Document extract:
*** Begin section ***

The following figure shows the typical aspect of a store-and-forward telepathology software based on Internet e-mail.
Discussion
Differently from other telemedicine fields, the process of pre-recording images in pathology implies the extraction of only part of the information usually available to the referring pathologist (which observes the slide directly at the microscope), due to the huge amount of data needed to record a whole glass slide at different magnifications. However, the most part of such information may be considered unuseful, but there is no certainty that all images needed for diagnosis are really selected by the referring pathologist. In fact, the selection of images is the most discussed issue of this approach, because it is in charge to the referring pathologist, which could lead the consultant pathologist towards a diagnostic misinterpretation, by subjectively and incompletely characterising the case through images selected basing on his own diagnostic hypothesis. This problem is pointed out by Weinstein to demonstrate the inadequacy of static telepathology for diagnosis (3), and is also the major difficulty recognised by pathologists as hindering diagnostic teleconsultations (4), even from a legal point of view. However, there are also several works demonstrating the diagnostic efficacy of store-and-forward static telepathology in various pathology fields (5-9) as well as papers with either sceptical or negative results (3,10), so perhaps is too early for the definitive acceptance or rejection of such method. As examples, Halliday et al. (10) evaluated to 6.3% the error rate due to image selection, whilst Nordrum et al. (9) obtained a 100% agreement on a preliminary study; several authors recognised the relationship between referring pathologistí expertise and accuracy of telediagnoses.
As a matter of fact, it seems interesting to continue the research on this field at least because it allows the asynchronous consultation of an expert, without imposing the availability of both pathologists at the same time, particularly difficult when they are located in different time zones. In addition, the quality of images in static telepathology is usually higher than that obtainable in dynamic telepathology, due the bandwidth limits for real-time transmission of large image files.

*** End section ***

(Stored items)
*** Begin section ***

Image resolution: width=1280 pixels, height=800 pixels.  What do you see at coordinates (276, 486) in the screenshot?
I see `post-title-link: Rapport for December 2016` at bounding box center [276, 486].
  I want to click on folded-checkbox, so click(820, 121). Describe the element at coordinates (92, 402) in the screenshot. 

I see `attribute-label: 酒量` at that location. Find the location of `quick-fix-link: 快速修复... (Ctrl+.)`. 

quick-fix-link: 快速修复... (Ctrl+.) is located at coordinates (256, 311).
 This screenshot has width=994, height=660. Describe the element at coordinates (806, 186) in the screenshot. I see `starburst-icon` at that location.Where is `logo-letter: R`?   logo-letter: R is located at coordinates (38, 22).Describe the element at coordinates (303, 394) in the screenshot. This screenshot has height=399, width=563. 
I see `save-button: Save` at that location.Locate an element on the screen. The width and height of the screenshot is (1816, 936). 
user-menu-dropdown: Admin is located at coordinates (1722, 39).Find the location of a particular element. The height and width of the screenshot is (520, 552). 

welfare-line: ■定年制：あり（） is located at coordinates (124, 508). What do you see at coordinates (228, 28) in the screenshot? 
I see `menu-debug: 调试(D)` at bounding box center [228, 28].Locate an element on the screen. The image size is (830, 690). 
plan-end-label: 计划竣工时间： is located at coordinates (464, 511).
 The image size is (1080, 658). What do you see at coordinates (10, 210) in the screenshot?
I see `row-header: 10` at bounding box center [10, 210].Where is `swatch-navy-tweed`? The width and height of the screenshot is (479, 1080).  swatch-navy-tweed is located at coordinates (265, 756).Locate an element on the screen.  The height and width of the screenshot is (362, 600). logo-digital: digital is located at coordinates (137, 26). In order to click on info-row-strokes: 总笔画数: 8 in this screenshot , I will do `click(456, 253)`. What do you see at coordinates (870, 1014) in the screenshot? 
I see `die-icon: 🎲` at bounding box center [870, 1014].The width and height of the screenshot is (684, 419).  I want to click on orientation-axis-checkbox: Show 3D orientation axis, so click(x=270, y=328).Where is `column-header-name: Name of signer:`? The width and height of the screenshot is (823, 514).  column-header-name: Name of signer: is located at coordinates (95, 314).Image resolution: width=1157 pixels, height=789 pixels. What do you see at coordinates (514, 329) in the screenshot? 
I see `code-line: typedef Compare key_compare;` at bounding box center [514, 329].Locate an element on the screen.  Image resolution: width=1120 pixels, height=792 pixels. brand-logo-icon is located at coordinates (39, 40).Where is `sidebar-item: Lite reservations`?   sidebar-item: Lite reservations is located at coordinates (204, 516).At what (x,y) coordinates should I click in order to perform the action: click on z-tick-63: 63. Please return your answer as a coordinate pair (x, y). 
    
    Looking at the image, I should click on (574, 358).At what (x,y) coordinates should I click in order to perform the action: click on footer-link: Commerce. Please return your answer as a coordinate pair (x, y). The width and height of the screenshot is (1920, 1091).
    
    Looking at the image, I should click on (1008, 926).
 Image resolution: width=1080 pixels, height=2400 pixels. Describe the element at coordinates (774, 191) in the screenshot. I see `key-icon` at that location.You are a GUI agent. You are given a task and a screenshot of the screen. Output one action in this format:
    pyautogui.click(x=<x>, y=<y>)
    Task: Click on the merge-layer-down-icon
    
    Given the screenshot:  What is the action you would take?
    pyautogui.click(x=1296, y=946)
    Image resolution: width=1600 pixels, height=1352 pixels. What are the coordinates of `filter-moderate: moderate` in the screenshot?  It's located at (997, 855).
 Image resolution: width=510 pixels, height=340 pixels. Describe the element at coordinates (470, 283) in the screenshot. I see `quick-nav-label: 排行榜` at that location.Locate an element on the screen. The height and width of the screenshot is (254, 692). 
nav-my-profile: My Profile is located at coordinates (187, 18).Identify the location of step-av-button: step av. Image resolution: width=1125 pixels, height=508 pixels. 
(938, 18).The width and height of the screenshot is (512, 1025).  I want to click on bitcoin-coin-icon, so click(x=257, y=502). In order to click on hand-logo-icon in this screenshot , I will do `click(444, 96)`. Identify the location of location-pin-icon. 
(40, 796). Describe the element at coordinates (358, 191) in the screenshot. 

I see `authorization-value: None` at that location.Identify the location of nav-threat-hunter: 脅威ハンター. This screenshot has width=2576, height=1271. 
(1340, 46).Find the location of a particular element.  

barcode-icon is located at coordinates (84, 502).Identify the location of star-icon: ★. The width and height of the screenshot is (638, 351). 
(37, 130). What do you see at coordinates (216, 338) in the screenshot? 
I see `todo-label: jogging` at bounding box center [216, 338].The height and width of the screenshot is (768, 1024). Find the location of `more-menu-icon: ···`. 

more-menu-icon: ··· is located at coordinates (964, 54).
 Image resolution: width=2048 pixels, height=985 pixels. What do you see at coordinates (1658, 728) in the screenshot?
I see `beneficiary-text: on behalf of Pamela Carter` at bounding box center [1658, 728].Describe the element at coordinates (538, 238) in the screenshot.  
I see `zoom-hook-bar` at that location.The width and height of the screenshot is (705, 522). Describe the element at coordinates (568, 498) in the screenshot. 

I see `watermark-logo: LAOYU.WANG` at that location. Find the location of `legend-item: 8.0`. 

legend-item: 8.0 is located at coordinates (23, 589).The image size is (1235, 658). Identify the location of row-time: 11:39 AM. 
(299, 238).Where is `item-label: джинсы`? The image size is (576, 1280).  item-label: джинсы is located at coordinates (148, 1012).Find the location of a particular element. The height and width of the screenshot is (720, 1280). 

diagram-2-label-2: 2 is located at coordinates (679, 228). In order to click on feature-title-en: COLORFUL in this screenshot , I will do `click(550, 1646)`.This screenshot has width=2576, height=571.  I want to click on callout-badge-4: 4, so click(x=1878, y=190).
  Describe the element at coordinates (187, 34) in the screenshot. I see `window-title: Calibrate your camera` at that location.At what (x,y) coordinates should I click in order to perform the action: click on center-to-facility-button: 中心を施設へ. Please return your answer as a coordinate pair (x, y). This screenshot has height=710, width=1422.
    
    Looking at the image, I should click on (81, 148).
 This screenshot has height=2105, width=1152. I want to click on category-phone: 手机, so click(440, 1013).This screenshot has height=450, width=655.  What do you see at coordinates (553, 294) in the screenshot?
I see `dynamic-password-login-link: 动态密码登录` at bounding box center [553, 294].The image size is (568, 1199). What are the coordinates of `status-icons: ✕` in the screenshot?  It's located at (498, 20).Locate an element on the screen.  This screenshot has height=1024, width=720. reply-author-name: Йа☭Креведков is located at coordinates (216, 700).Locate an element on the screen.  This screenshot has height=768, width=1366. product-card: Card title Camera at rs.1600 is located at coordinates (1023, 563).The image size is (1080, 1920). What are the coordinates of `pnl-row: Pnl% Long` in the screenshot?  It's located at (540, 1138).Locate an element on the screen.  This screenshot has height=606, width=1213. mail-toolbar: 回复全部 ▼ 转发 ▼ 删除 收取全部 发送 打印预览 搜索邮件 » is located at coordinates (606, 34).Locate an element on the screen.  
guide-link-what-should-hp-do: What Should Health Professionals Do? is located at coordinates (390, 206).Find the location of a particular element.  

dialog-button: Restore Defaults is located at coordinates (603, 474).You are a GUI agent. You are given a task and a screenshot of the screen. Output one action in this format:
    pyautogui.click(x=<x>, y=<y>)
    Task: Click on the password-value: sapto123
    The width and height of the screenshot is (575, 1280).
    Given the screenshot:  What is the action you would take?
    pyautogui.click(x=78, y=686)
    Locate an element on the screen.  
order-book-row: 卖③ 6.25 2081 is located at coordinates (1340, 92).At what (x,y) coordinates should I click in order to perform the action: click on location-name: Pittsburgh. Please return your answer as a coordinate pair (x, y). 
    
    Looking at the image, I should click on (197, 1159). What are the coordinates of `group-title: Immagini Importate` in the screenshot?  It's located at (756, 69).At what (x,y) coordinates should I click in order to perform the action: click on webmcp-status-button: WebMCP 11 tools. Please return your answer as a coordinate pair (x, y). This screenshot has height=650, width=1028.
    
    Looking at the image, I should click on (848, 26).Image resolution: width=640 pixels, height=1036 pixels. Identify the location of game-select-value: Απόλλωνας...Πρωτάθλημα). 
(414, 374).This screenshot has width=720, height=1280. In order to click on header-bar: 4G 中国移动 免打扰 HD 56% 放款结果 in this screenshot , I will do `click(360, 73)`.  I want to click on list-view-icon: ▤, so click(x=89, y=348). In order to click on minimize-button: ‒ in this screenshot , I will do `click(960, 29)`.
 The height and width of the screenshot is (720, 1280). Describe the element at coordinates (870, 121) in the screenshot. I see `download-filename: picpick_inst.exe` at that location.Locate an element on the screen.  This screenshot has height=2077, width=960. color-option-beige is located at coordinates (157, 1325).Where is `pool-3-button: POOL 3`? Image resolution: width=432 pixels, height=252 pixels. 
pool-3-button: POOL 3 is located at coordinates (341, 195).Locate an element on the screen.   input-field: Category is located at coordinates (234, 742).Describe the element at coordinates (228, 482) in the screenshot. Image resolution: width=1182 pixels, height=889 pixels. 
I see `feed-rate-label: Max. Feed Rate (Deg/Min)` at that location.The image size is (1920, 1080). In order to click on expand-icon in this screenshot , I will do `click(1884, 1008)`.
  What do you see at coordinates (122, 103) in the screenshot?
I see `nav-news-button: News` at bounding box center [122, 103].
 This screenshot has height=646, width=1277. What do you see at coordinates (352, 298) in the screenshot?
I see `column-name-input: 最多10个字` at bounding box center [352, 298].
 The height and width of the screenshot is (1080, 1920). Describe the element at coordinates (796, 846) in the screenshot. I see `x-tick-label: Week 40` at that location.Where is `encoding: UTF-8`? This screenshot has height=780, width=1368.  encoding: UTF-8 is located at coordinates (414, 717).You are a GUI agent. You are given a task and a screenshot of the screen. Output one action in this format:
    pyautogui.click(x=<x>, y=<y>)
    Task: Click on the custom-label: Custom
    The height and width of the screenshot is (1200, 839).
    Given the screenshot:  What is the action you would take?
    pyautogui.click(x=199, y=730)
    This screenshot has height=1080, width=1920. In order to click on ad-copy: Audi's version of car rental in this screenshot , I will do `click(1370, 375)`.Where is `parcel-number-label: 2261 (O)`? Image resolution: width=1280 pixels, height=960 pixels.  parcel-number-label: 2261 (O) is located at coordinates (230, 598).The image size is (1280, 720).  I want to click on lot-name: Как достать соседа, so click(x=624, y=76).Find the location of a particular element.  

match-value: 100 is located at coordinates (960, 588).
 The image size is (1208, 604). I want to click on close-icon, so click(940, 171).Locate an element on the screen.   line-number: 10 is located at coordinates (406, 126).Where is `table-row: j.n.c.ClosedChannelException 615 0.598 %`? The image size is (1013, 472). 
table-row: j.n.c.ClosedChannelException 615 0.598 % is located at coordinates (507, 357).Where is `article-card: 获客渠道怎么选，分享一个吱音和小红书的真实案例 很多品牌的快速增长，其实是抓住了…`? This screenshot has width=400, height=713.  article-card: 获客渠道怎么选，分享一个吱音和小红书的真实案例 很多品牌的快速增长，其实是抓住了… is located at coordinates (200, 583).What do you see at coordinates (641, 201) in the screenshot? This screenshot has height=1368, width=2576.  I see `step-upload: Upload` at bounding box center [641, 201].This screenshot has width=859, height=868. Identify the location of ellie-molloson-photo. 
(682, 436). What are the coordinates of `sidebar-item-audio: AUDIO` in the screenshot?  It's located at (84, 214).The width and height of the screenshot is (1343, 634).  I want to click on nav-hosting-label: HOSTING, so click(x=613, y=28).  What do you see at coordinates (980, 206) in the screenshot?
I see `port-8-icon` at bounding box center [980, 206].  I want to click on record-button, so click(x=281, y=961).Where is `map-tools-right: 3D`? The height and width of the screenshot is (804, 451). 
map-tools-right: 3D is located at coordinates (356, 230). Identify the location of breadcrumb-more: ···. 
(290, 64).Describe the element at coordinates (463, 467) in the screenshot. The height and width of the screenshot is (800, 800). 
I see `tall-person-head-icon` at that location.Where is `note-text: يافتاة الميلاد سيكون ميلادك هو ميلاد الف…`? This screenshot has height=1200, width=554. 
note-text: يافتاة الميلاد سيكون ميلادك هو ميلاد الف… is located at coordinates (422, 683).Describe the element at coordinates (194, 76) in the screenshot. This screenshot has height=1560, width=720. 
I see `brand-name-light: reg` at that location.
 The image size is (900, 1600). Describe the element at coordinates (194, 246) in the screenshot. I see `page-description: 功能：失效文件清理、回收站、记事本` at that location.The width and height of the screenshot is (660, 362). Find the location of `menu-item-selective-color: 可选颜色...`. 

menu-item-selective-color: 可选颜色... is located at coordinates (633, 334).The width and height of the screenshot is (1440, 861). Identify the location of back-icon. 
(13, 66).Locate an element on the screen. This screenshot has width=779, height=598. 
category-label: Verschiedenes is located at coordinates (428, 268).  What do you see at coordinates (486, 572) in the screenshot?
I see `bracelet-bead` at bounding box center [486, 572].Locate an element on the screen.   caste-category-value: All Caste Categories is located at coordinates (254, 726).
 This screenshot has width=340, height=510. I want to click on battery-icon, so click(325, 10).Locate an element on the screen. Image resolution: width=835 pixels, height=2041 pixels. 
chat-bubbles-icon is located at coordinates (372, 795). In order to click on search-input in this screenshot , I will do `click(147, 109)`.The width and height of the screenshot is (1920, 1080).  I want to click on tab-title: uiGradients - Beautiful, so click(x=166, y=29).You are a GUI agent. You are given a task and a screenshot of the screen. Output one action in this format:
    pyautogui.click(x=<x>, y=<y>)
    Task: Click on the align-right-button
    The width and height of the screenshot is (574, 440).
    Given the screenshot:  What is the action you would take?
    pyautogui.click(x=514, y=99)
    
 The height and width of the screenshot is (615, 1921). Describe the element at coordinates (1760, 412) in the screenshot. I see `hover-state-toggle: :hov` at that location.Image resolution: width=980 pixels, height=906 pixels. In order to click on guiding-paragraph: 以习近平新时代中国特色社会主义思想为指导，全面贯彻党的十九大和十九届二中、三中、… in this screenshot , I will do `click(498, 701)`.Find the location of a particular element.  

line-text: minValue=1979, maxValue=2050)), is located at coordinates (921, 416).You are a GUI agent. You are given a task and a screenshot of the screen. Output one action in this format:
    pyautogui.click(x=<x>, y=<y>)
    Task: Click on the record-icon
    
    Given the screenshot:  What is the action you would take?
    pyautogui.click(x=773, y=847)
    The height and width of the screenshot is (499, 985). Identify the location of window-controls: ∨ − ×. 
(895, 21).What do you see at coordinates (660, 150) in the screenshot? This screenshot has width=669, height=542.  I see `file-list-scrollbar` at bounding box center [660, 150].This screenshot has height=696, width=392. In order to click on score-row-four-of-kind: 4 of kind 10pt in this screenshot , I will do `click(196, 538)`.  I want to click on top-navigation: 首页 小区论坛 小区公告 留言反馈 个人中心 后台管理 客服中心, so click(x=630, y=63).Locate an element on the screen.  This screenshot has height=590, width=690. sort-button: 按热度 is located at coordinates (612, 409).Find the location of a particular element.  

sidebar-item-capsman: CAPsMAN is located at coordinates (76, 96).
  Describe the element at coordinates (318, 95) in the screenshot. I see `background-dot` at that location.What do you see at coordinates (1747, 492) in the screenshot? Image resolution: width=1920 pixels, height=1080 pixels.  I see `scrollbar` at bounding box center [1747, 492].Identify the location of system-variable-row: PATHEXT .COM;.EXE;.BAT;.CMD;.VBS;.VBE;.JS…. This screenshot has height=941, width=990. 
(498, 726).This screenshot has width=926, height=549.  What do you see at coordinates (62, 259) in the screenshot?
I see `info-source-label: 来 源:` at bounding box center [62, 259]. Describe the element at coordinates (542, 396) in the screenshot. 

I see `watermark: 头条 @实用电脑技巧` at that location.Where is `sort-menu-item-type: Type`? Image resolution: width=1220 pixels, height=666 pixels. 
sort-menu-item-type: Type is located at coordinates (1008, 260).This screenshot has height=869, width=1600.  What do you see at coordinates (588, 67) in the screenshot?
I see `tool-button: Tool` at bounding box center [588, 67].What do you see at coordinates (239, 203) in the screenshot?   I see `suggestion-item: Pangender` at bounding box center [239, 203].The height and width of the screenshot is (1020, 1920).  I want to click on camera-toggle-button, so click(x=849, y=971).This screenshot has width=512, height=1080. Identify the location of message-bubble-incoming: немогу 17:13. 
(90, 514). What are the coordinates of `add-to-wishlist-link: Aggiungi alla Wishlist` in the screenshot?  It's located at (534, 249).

*** End section ***

Exercise prompt: In the telepathology text, what error rate did Halliday et al. attribute to image selection?

Answer space: 6.3%